▸ **Description of the task**:
Give back exactly the lines of the material below that start at the line containing "1456x819 pixels." and end at the line containing "Expand the MEHR topics dropdown", and no others.
-- Provided records follows --
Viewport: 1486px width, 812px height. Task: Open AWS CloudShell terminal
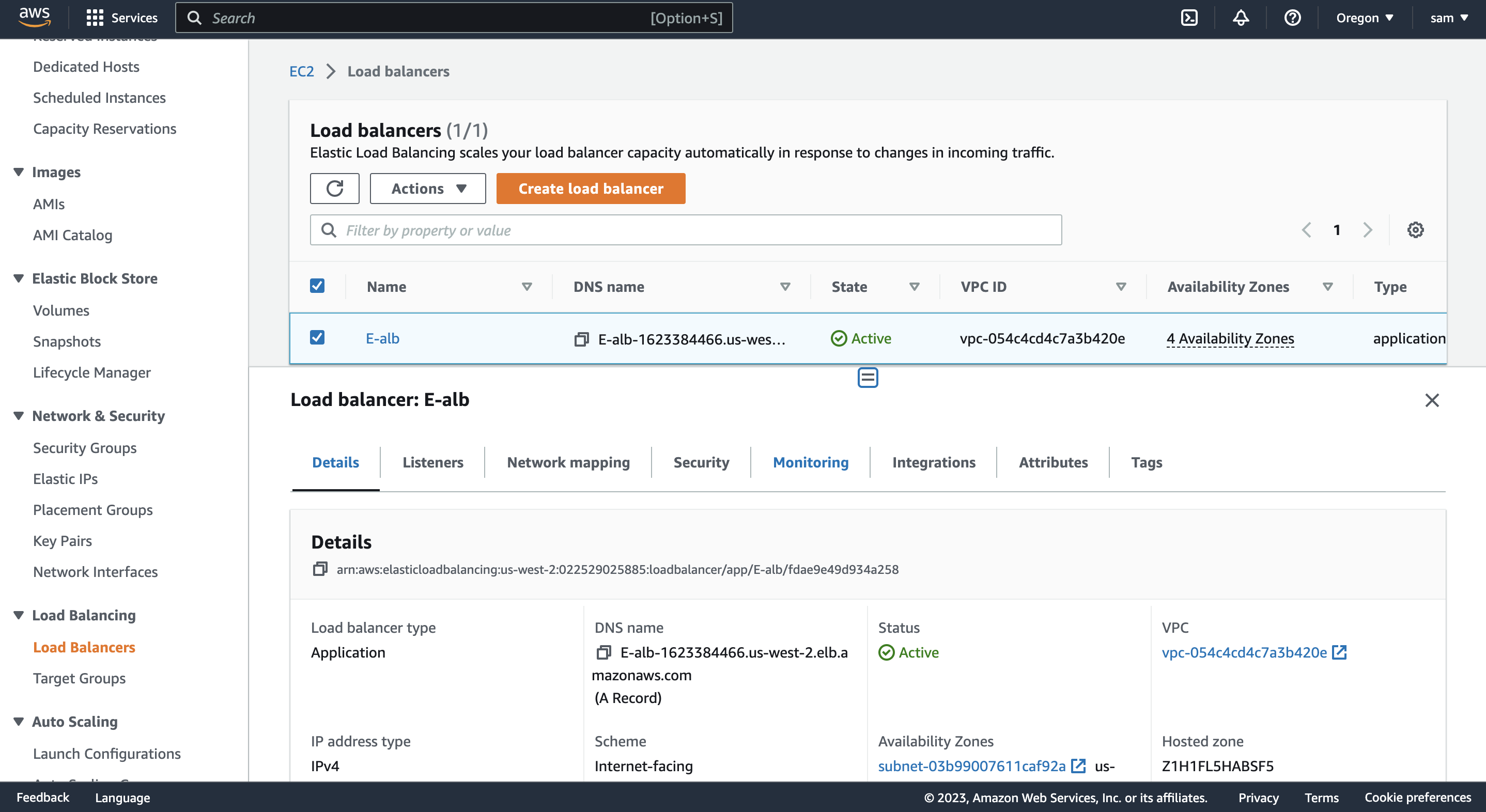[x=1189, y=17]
-- Provided records concluded --
-- Provided records follows --
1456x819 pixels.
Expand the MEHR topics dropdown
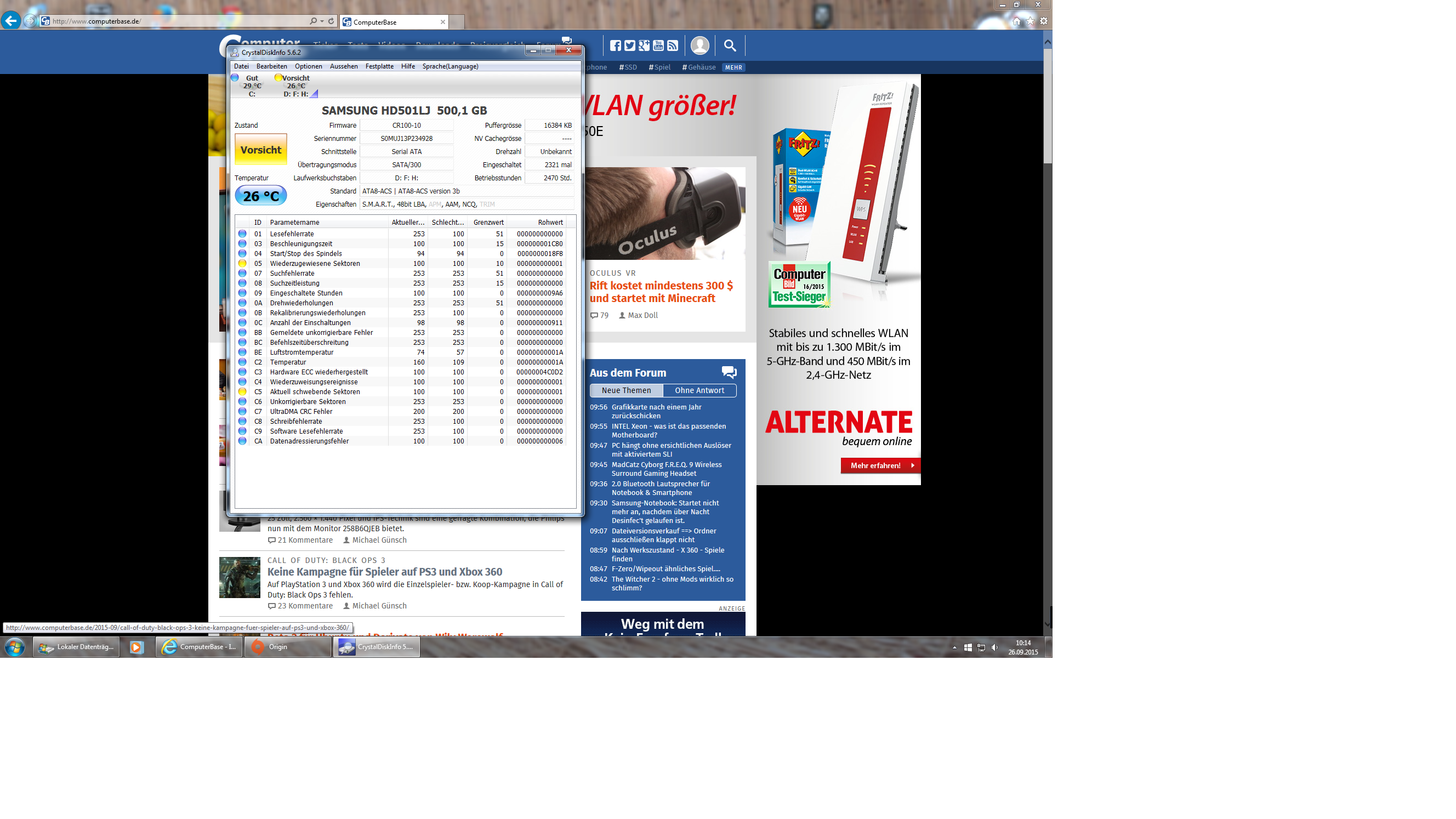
-- Provided records concluded --
-- Provided records follows --
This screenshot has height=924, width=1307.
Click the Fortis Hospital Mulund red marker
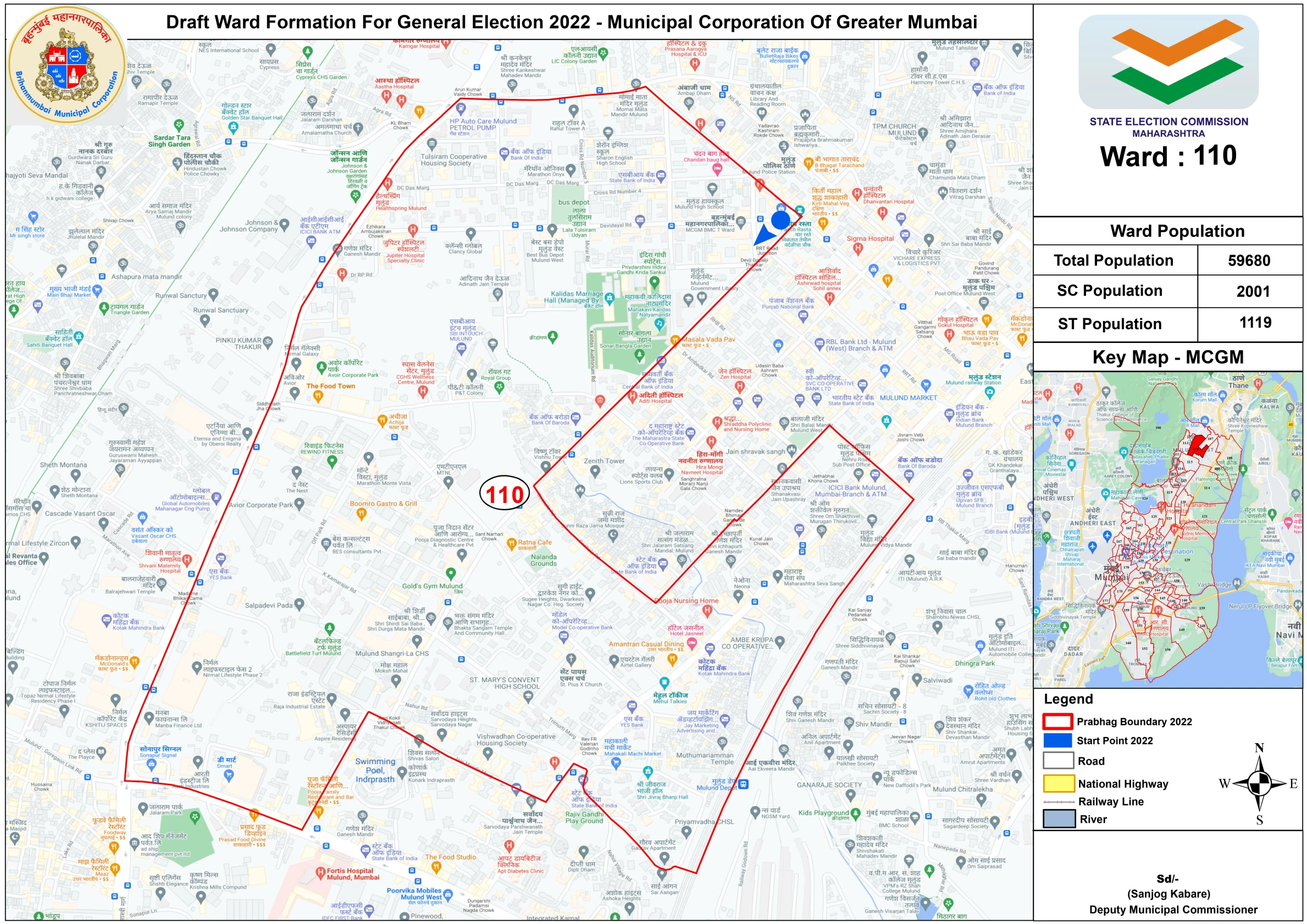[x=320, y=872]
-- Provided records concluded --
▸ **Response to the task**:
1456x819 pixels.
Expand the MEHR topics dropdown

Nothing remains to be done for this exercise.